Gaël Giraud est un économiste chevronné, chercheur au CNRS et prof à l’ESCP. Cécile Renouard est philosophe, enseignante à l’Ecole des Mines de Paris. Ils sont l’un et l’autre religieux. Leur livre s’appuie sur ces deux registres : une démonstration économique rigoureuse et une réflexion éthique et philosophique sur un choix de société structurant : le plafonnement des revenus. C’est un plaidoyer très argumenté en faveur d’une limitation de l’écart relatif des revenus (cumulés du travail, du patrimoine et de l’épargne) des ménages français de 1 à 12.

Un plaidoyer en quatre éléments :

Premier élément :

« Nous ne connaissons aucune justification analytique convaincante des écarts de revenus actuellement observés. »

- Les écarts de salaires ont littéralement « explosé » ces vingt dernières années et ne cessent d’augmenter. « La très rapide augmentation des inégalités de salaires des 20 dernières années a fortement participé à l’augmentation des inégalités de revenus » (ex. « les trois patrons le plus riches gagnent chacun 20 000 fois le SMIC »).

L’écart (de l’ordre de 13 millions) en matière de patrimoine est vertigineux. « Les 11 Français les plus riches détiennent à eux seuls un patrimoine égal à celui des 20 millions de Français les plus pauvres. »

Deuxième élément :

« L’accroissement des inégalités économiques est en partie responsable des grands déséquilibres économiques de la planète. Elle fait gonfler les dettes privées et publiques de façon insoutenable. »

- Le système financier devenu purement spéculatif permet que certains ne cessent de s’enrichir en aggravant le poids de la dette.

- Dans les pays européens (en France, par une loi de 1974) on a décrété « l’indépendance » des banques centrales pariant sur le libéralisme qui considère que les investisseurs sur les marchés financiers sont plus « raisonnables » que les élus et responsables politiques. « La conséquence de cette loi d’indépendance est que les États sont condamnés à se financer auprès des créanciers privés et de se soumettre aux conditions dictées par les propriétaires de titres financiers. »

- Les politiques d’austérité imposées actuellement en Europe nous emmènent dans le mur et la réduction des inégalités, au bout du compte, « pourrait bien constituer une condition (nécessaire quoiqu’insuffisante) d’une prospérité retrouvée. »

- On ne cesse d’appeler à l’équilibre des comptes publics mais qui pose la question de savoir à qui on devrait payer la dette, qui sont les créanciers des dettes publiques ?

Troisième élément :

« L’explosion des revenus d’un tout petit nombre (le centile le plus favorisé de la population) induit de la part des bénéficiaires un mode de vie extrêmement énergivore et destructeur de l’écologie planétaire. »

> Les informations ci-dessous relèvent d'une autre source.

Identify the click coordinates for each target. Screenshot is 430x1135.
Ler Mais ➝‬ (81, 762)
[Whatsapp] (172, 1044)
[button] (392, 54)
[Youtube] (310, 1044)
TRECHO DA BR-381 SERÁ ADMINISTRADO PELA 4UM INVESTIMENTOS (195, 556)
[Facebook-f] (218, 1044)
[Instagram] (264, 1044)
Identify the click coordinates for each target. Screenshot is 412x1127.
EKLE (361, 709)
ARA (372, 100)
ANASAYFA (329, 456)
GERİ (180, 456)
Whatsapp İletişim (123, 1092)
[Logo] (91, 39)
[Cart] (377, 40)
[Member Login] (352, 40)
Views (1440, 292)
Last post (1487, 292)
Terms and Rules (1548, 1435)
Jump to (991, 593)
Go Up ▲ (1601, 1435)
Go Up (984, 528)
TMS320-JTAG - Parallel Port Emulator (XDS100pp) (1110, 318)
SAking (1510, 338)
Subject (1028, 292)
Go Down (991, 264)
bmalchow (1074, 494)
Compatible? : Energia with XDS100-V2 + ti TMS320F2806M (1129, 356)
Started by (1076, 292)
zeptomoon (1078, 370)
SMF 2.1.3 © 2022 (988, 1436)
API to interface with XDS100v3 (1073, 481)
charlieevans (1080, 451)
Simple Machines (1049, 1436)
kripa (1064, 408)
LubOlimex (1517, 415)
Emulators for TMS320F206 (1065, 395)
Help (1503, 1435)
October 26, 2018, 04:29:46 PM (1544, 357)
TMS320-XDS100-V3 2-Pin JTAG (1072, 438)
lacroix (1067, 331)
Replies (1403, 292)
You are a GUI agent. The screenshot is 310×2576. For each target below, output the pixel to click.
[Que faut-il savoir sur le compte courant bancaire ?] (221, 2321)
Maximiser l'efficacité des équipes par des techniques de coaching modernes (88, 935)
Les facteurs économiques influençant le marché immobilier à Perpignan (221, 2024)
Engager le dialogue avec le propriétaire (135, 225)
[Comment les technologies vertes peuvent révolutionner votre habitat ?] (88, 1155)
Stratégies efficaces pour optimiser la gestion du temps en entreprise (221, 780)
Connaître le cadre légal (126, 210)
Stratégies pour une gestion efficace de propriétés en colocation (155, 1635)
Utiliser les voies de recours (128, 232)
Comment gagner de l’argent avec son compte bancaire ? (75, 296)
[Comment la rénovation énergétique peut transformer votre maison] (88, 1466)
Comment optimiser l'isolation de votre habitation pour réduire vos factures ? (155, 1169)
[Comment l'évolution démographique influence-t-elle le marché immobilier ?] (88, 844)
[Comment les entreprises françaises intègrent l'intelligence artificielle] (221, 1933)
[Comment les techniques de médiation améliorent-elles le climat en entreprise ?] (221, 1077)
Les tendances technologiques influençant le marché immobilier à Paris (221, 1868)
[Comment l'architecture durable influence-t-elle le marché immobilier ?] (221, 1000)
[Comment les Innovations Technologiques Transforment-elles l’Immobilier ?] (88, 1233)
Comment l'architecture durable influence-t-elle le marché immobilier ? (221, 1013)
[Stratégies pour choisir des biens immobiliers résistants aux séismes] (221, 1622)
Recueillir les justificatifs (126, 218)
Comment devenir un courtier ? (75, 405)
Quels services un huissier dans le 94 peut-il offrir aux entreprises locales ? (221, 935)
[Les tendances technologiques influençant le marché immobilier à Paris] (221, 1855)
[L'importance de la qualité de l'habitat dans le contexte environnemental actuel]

- La mutation vers un style de vie moins énergivore et un système économique respectueux des équilibres écologiques est une nécessité absolue, incontournable pour la survie de la planète. Nous devons engager un énorme chantier de mutation de nos économies et de nos modes de vie vers « des économies décarbonées ». L’Europe peut et doit en être le moteur et le leader pour le monde. Un tel projet nécessite un volontarisme politique et économique justifiant le plafonnement des revenus.

Quatrième élément :

« Une société moins inégalitaire est plus démocratique car elle facilite l’accès au débat démocratique du plus grand nombre tandis qu’elle réduit l’une des sources importantes du sentiment d’injustice et de la défiance qui, aujourd’hui, découragent beaucoup d’Européens. »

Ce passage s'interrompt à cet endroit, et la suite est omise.